Start of PROVIDED RECORDS
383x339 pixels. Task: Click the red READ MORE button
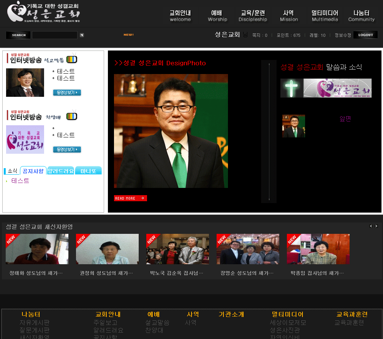130,198
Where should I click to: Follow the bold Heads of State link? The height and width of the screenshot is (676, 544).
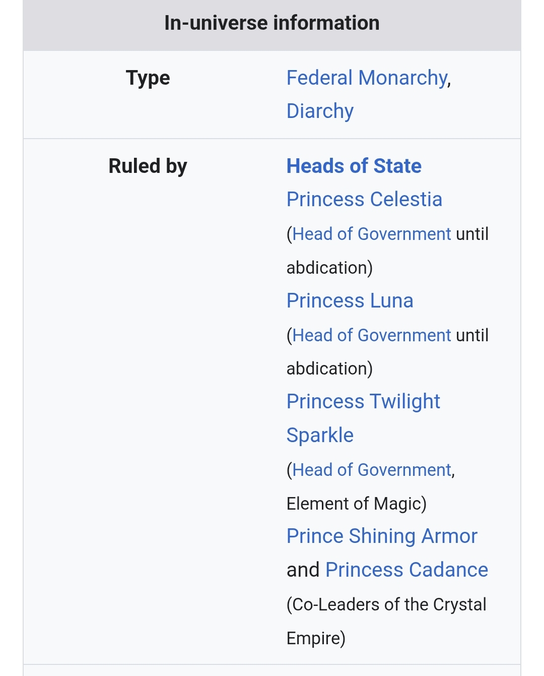point(354,166)
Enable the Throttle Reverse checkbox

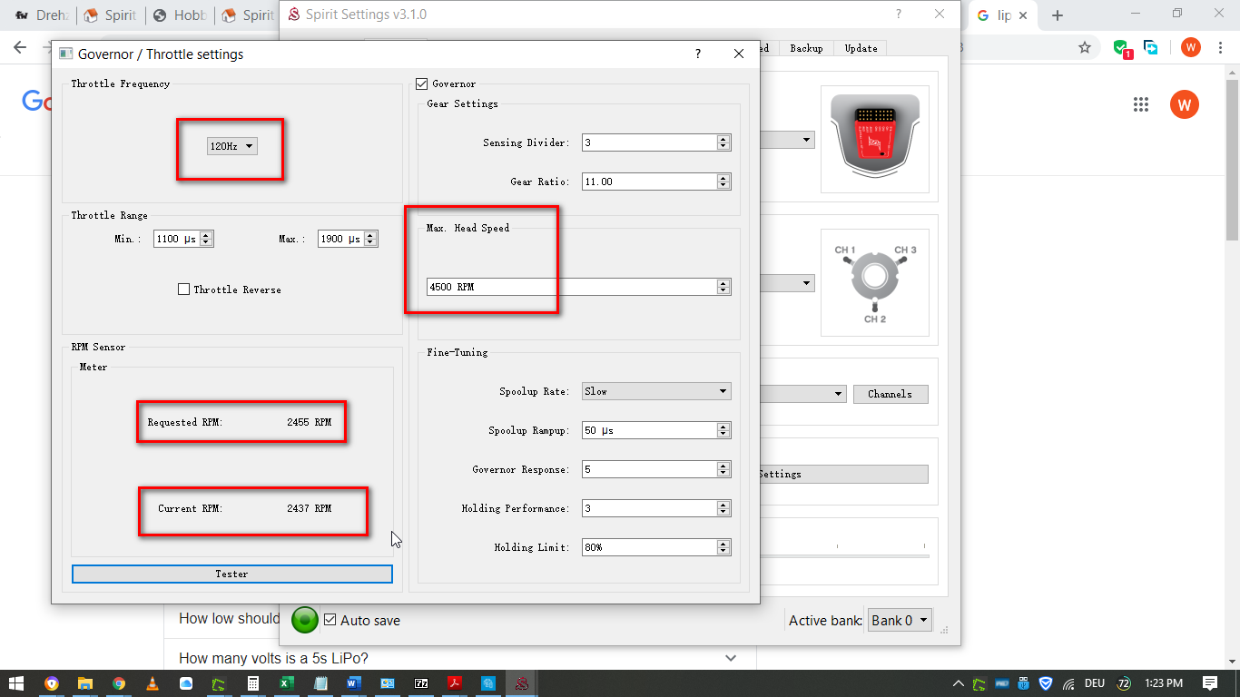[184, 290]
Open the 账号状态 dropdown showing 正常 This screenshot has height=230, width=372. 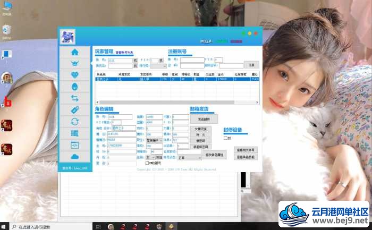(190, 158)
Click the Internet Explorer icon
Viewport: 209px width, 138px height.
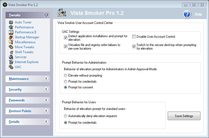tap(11, 62)
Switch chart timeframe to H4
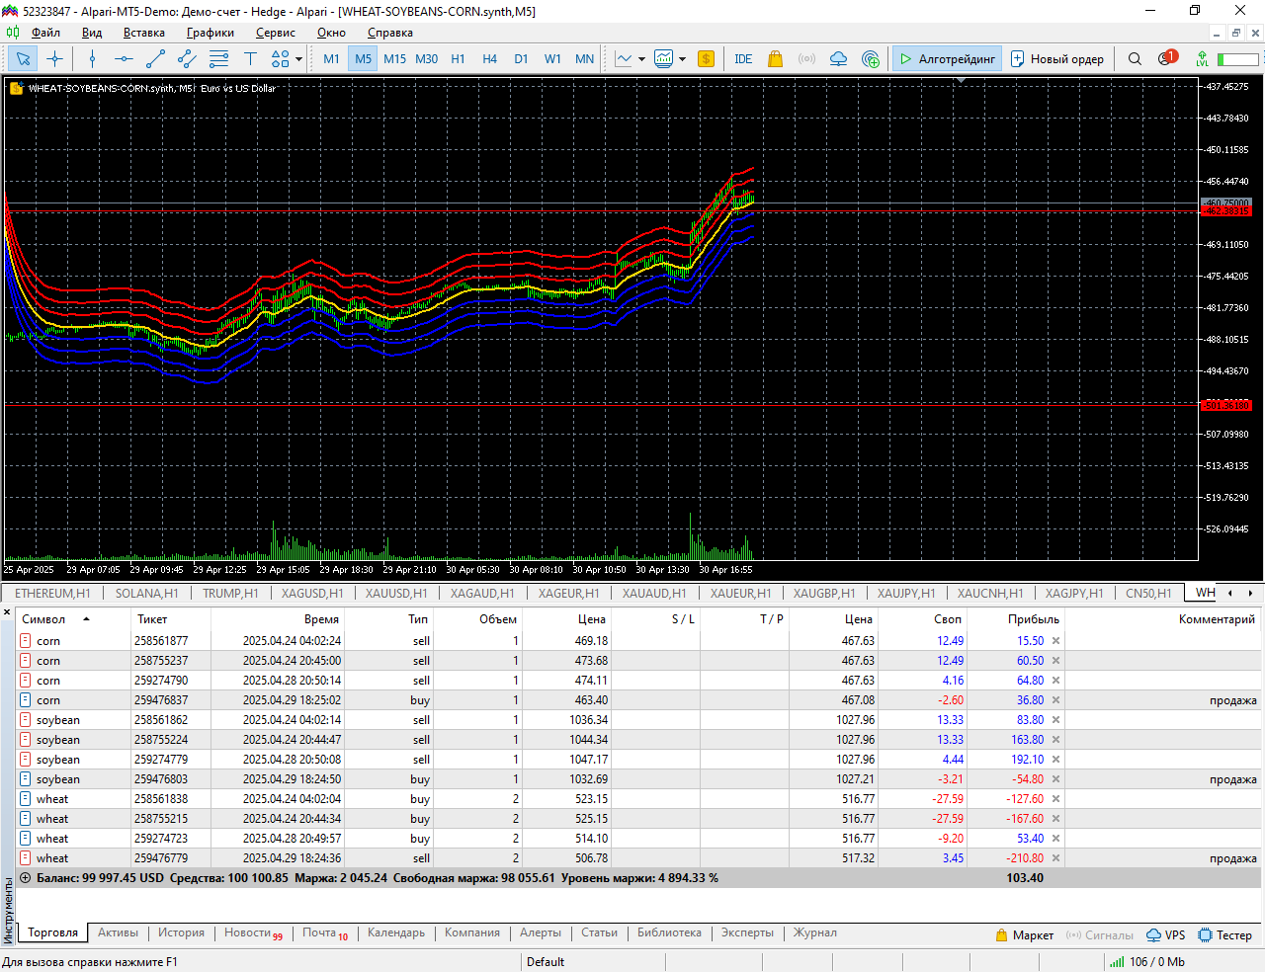Screen dimensions: 1265x972 click(x=489, y=59)
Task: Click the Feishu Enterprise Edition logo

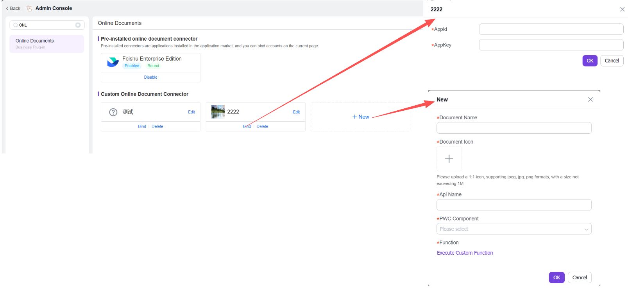Action: tap(113, 62)
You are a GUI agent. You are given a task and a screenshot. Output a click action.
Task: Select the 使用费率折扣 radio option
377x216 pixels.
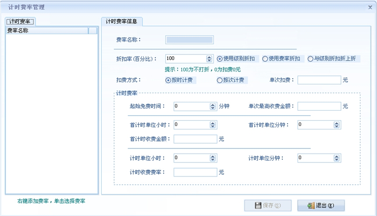click(x=265, y=59)
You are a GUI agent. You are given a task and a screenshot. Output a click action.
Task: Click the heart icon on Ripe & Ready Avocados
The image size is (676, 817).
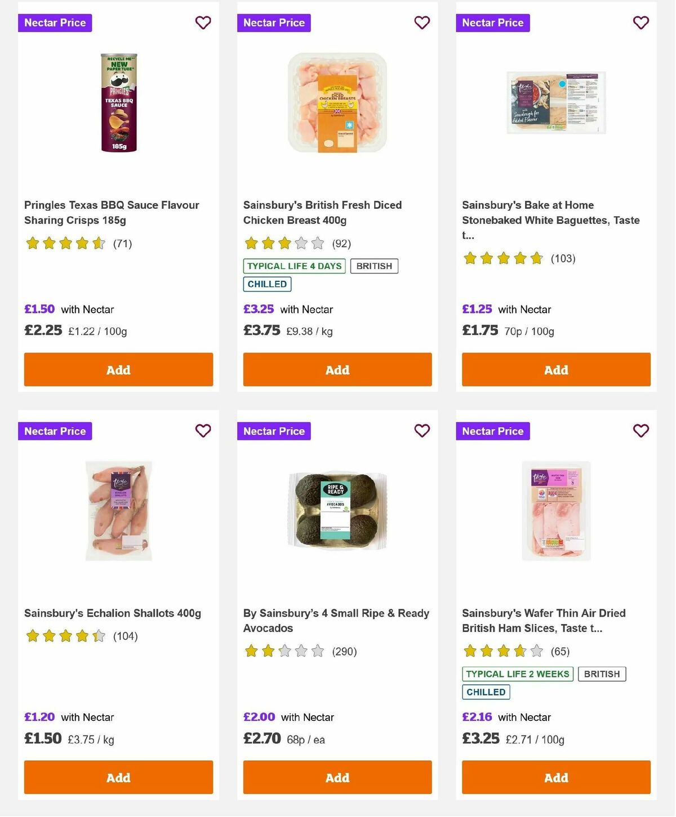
End of PROVIDED RECORDS
* EXERCISE REQUIREMENTS *
Word-for-word restatement: every line from the one with "377x216 pixels." through the final line of the data, both ends included, pictures excluded.

* TASK SOLUTION *
377x216 pixels.
click(x=265, y=59)
You are a GUI agent. You are given a task and a screenshot. Output a click action.
Task: Click the heart icon on Ripe & Ready Avocados
The image size is (676, 817).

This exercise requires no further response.